We focus GTV on the gross disease based on EUS report and EUS implanted fiducials, PET/CT, panc protocol CT (+/- MRI), and sim CT (3D without then 4D with small amount of oral contrast). We have a fluoro unit that we use to decide about whether to use ITV or gating (1cm sup-inf motion cutoff).

That GTV then goes to 30 Gy with 3-5mm PTV expansion. Then there's a high dose GTV selected, which for borderlines is the tumor abutting the vessels. Dose limits are on the organs at risk as specified in the papers. Organs that are close to the PTV (typically duodenum and/or stomach) are typically contoured with motion to make a PRV. Sometimes you have to reduce the dose minimum a bit around the OARs to get the OAR doses in tolerance.
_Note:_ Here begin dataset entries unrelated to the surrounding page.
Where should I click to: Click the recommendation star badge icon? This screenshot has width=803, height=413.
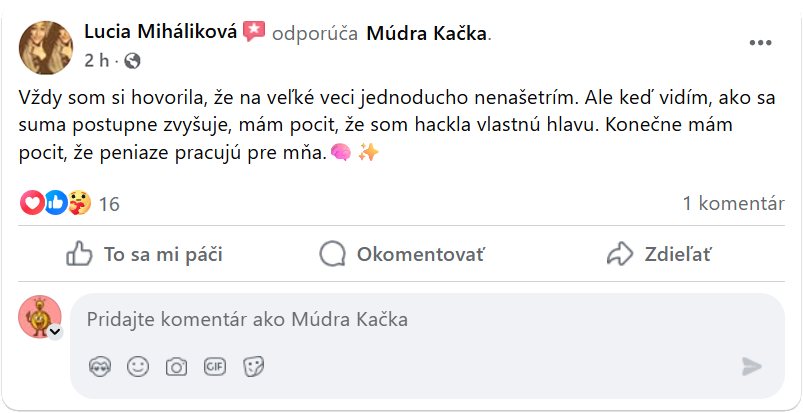pyautogui.click(x=254, y=32)
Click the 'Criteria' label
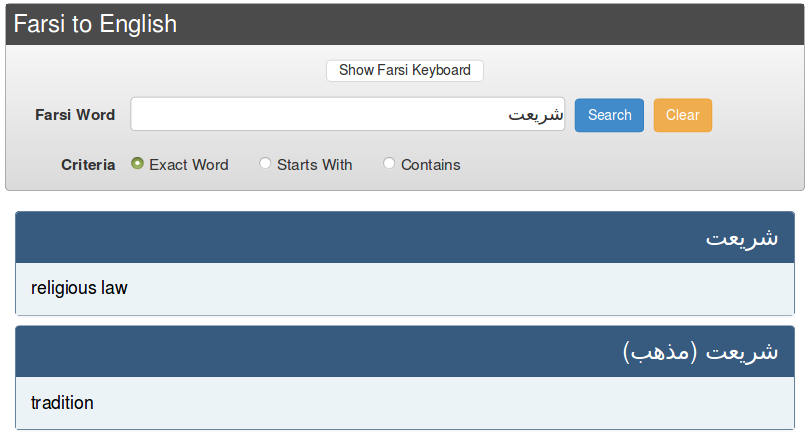806x440 pixels. tap(88, 165)
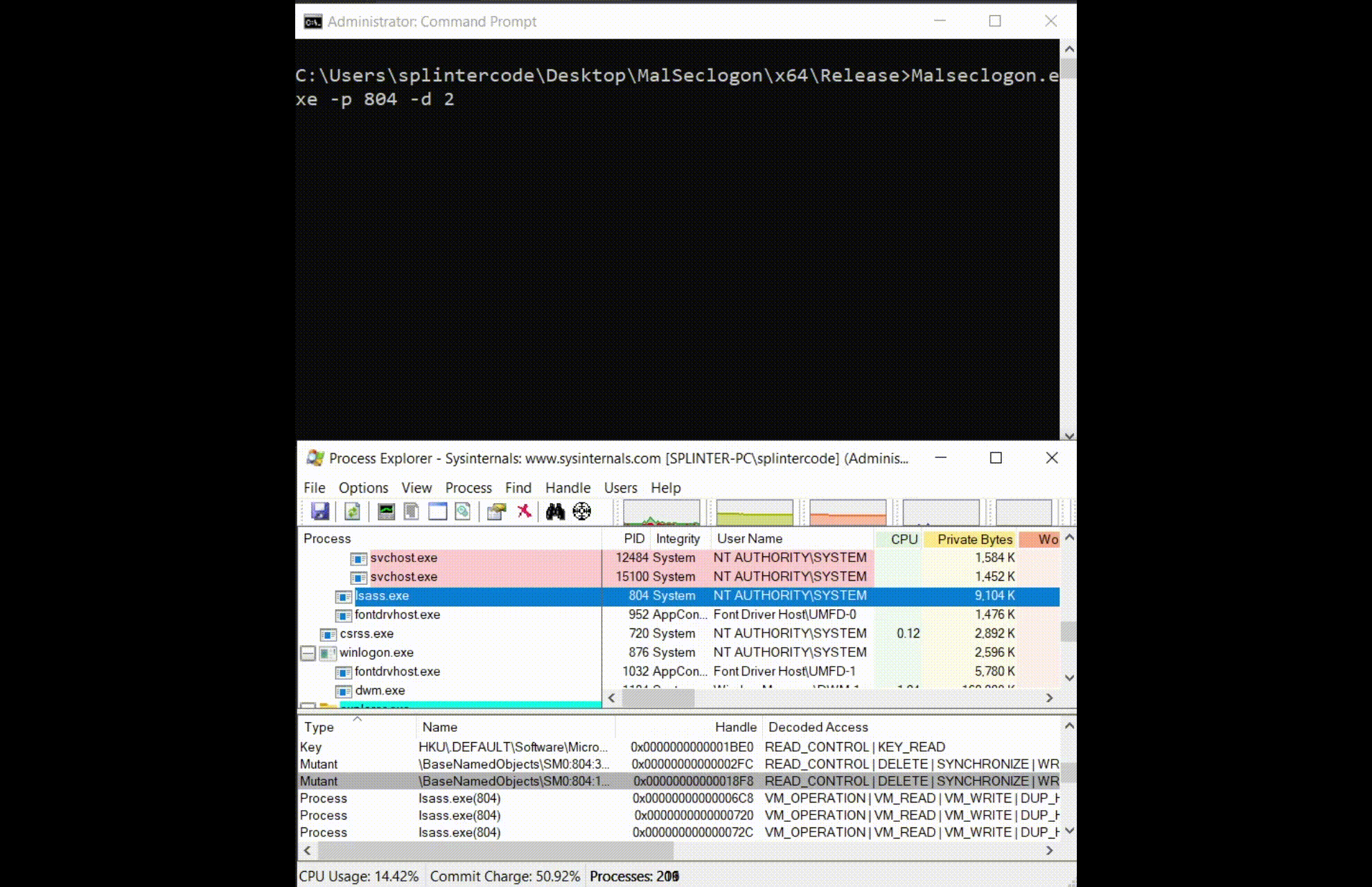Sort processes by PID column header
This screenshot has height=887, width=1372.
coord(633,538)
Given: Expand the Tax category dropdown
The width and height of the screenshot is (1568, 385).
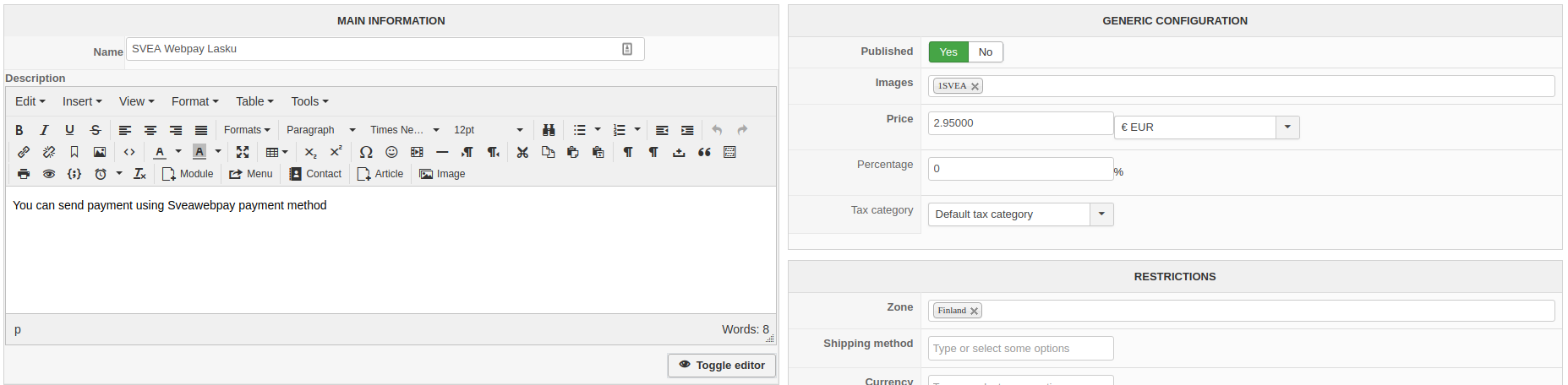Looking at the screenshot, I should (1101, 214).
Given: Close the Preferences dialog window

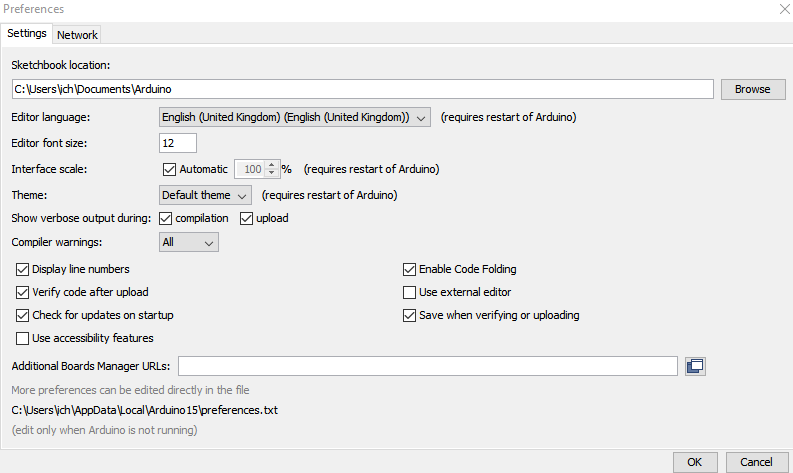Looking at the screenshot, I should (785, 9).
Treatments are done with daily CBCT and setup with the Varian RPM system.

My personal belief is that if we hit the tumors as hard as possible, we will get more patients to resection and possibly increase cure rates. For locally advanced tumors that are at least stable on FOLFIRINOX, we're getting more and more through margin negative resection with these aggressive techniques. For borderlines, we get about 50% through the whole protocol with margin negative resection. That's pretty good considering 10 years ago most institutions would have never operated on them at all! Certainly we get this done quickly, with minimal toxicity, and local control is high even for the ones we can't save.

Anyway, I need a job, so PM me and I'll come do this with you ;)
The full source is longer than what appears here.